### Instruction
Gather every line of the material below that contains the word "near", copying each one in full. Case counts.

++++ The data ++++

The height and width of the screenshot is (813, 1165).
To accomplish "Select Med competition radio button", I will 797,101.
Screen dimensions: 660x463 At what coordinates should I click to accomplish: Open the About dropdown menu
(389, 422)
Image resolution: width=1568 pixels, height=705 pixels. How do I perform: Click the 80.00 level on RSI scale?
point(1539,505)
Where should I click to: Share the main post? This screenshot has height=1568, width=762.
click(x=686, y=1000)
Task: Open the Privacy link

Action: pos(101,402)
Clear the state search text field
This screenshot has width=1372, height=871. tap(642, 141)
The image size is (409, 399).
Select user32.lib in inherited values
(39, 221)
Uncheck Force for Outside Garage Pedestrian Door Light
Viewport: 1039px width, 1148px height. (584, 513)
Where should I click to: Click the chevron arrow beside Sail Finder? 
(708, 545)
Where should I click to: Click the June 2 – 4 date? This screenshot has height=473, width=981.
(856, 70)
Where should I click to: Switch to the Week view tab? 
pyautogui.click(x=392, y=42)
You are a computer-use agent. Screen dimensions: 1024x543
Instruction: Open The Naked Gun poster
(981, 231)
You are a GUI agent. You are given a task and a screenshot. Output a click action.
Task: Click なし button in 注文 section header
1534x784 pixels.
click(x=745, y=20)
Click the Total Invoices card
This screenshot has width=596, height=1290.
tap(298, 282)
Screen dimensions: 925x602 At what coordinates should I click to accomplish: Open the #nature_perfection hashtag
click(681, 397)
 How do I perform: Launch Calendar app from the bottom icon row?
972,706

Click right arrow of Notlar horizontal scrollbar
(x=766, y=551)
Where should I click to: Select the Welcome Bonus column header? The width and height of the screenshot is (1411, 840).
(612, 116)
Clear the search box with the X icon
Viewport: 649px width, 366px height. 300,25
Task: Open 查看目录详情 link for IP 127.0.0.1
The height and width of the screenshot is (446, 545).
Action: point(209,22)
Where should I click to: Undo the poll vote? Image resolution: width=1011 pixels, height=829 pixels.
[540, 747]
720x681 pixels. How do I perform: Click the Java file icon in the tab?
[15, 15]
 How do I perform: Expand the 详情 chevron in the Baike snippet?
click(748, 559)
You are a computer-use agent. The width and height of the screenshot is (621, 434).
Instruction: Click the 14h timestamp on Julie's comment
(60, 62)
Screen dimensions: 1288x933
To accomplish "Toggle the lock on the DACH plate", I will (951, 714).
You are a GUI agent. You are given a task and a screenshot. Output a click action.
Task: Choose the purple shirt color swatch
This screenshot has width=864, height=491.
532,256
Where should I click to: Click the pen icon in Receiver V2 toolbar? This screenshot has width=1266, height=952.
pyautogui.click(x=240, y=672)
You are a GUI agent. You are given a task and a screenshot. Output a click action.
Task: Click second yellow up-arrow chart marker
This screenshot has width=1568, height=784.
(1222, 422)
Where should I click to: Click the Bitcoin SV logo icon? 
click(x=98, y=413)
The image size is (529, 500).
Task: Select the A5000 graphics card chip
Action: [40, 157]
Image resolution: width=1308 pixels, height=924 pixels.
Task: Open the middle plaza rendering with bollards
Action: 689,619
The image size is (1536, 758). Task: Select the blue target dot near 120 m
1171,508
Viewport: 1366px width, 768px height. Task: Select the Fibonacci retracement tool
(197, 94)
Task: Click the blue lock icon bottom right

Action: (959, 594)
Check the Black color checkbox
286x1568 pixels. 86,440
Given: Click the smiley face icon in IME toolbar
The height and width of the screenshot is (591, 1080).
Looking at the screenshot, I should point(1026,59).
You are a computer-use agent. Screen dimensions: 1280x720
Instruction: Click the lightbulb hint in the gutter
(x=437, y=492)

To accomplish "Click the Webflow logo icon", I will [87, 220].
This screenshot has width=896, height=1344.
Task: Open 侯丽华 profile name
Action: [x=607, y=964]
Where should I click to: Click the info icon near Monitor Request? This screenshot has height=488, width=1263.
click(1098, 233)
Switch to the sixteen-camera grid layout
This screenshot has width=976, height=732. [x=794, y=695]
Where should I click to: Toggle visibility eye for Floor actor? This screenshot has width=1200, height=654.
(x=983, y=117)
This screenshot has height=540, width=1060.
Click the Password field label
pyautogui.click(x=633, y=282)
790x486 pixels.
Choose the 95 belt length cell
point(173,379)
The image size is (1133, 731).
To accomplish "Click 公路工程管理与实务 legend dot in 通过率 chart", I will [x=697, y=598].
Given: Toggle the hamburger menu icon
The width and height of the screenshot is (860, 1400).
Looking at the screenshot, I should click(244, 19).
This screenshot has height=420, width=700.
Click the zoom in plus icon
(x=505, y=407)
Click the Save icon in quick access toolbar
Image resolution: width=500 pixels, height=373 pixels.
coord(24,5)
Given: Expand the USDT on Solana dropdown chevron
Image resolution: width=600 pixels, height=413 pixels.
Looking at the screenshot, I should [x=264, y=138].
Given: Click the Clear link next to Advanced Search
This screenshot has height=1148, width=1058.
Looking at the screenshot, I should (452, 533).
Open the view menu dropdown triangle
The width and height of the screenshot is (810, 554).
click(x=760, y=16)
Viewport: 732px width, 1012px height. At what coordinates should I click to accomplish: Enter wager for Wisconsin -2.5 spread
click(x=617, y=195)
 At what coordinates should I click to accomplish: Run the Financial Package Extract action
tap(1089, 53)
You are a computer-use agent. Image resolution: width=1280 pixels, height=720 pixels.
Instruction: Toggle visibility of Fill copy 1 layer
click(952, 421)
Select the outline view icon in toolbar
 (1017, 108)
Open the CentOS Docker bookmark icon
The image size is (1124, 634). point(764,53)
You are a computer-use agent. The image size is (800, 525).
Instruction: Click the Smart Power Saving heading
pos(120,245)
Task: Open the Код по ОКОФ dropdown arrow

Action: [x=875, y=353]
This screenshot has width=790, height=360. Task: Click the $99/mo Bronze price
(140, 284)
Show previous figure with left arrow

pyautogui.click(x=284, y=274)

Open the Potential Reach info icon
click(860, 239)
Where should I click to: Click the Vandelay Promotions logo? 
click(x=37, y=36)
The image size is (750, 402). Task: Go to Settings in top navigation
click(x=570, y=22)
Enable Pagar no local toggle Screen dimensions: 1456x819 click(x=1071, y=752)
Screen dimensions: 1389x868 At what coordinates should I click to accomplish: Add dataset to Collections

++++

### Output for this exercise
The image size is (1536, 758). Task: Select the blue target dot near 120 m
Where should I click to: Click the info icon near Monitor Request? This screenshot has height=488, width=1263.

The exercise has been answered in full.